Na comparação com março de 2010, o volume de vendas do comércio varejista cresceu 4,1%, contra variação de 8,5% nessa mesma base de comparação no mês anterior. No ano, o setor acumula alta de 6,9% e, nos últimos 12 meses, de 9,5%.

Em relação a março do ano passado, a pesquisa do IBGE mostra que todas as atividades investigadas apresentaram resultado positivo. O destaque ficou com o setor de móveis e eletrodomésticos, que registrou alta de 11,1%, mas apresentou redução no ritmo de crescimento em relação aos meses anteriores.

As vendas no grupo de hipermercados, supermercados, produtos alimentícios, bebidas e fumo tiveram alta de 1,5% no volume de vendas na comparação com março de 2010. Foi a segunda maior contribuição para a formação do índice.Pelo terceiro mês consecutivo, o setor se manteve na segunda posição, possivelmente devido a uma retração de demanda provocada pelo aumento dos preços dos alimentos.

“Esse resultado, ainda que reflita as condições favoráveis da economia, teve crescimento inferior às taxas dos últimos meses, o que pode indicar efeitos da política macroprudencial do governo”, diz o comunicado do IBGE.

Em entrevista ao DL, em abril, o economista Fernando Chagas, já havia explicado que desde dezembro o Governo Federal vem adotando medidas macroprudenciais para frear o consumo e conter a alta da inflação.

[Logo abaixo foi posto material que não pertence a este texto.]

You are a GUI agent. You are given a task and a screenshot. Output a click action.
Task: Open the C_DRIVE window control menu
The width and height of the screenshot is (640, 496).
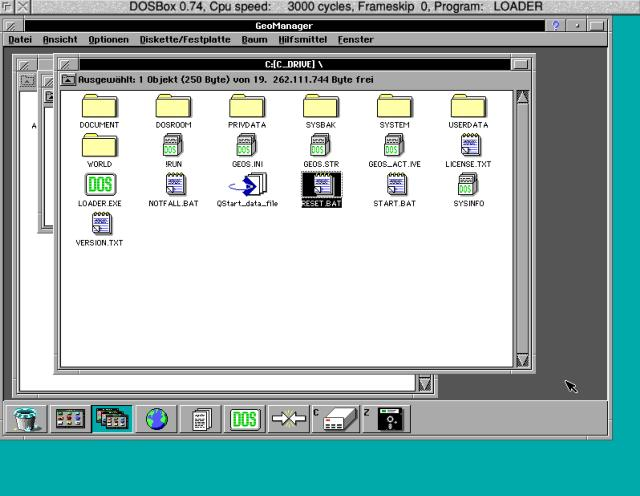click(67, 64)
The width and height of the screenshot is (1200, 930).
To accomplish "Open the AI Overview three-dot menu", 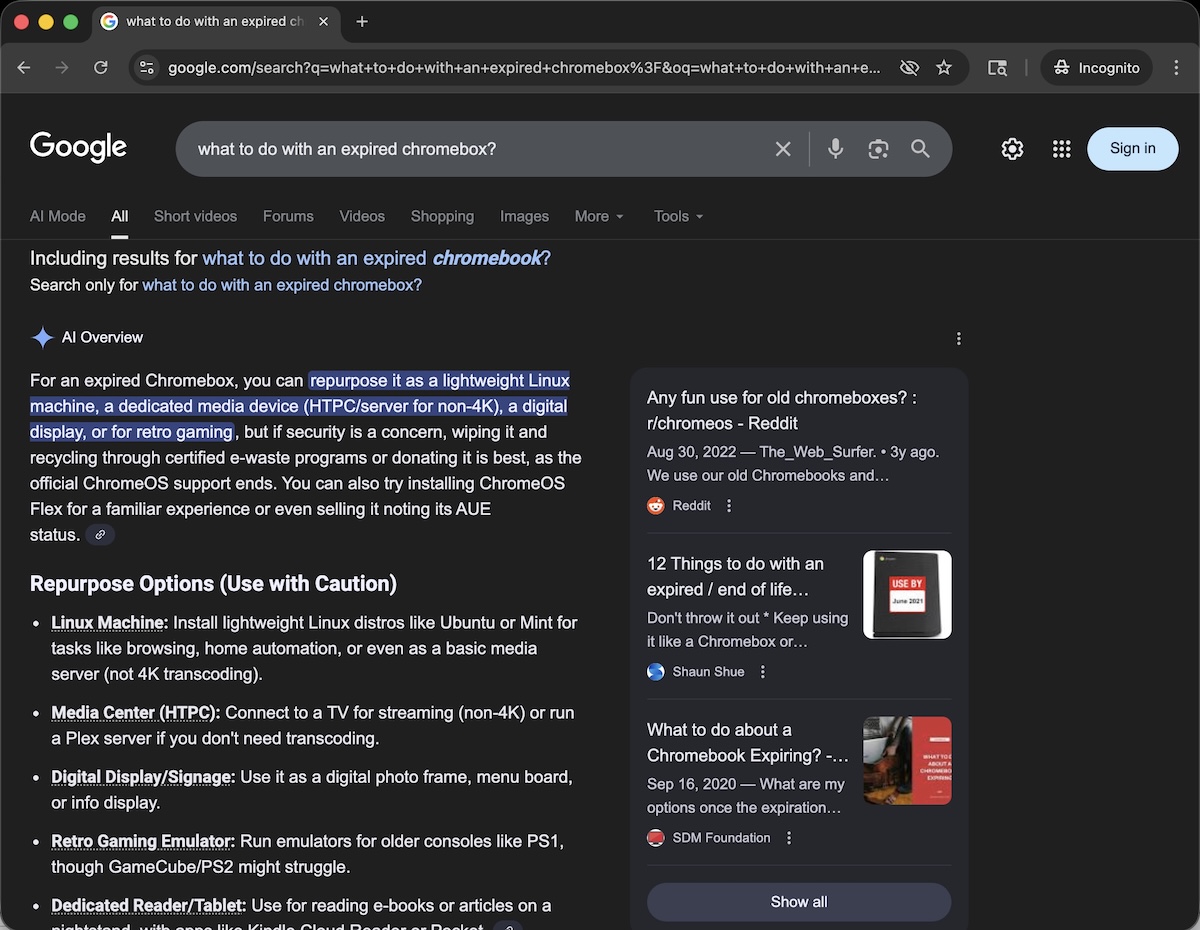I will tap(958, 338).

Entre as medidas tomadas ao longo dos últimos meses está o aumento da taxa básica de juros — Selic —, hoje a 12,25% após três aumentos consecutivos. A taxa Selic incide principalmente nos preços de mercadorias e serviços.

Mas, o economista Fernando Chagas, mencionou ainda que não será tão fácil conter o consumo dos brasileiros devido a uma série de políticas que elevaram o poder de compra da classe assalariada. “O país vive um momento de índices mais baixos de desemprego e aumento real de salário (reajuste acima da reposição da inflação) para muitos trabalhadores”.

Além disso, Chagas comentou sobre a cultura do brasileiro de comprar a prazo. “Na hora da compra, a maioria dos brasileiros analisa se a parcela mensal da compra cabe no orçamento e não com o valor total do produto adquirido e os juros embutidos no financiamento”, analisou.

De fevereiro para março, oito das dez atividades pesquisadas tiveram expansão. Os setores com os principais desempenhos positivos foram de equipamento de material para escritório, informática e comunicação (3,5%) e material de construção (2,7%). Apenas artigos farmacêuticos e de perfumaria (-0,1%) e combustíveis e lubrificantes (-0,1%) tiveram queda.

Já o índice do comércio varejista ampliado, que inclui as atividades de veículos e construção civil, apresentou alta de 1,7% em março em relação a fevereiro. Na comparação com março de 2010, no entanto, houve queda de 2,5%. Nos últimos 12 meses, o indicador acumula elevação de 10,2% e, de janeiro a março, de 7,1%.
Na passagem de um mês para o outro, os veículos, motos, partes e peças tiveram alta de 3,8% e os materiais de construção tiveram acréscimo de 2,7%.

A análise regional revela que 20 dos 27 estados do País apresentaram resultados positivos na comparação com o mesmo período de 2010. Os destaques foram: Tocantins (16,5%); Roraima (14,6%); Paraíba (11,0%); Maranhão (10,3); e Ceará (10,0%).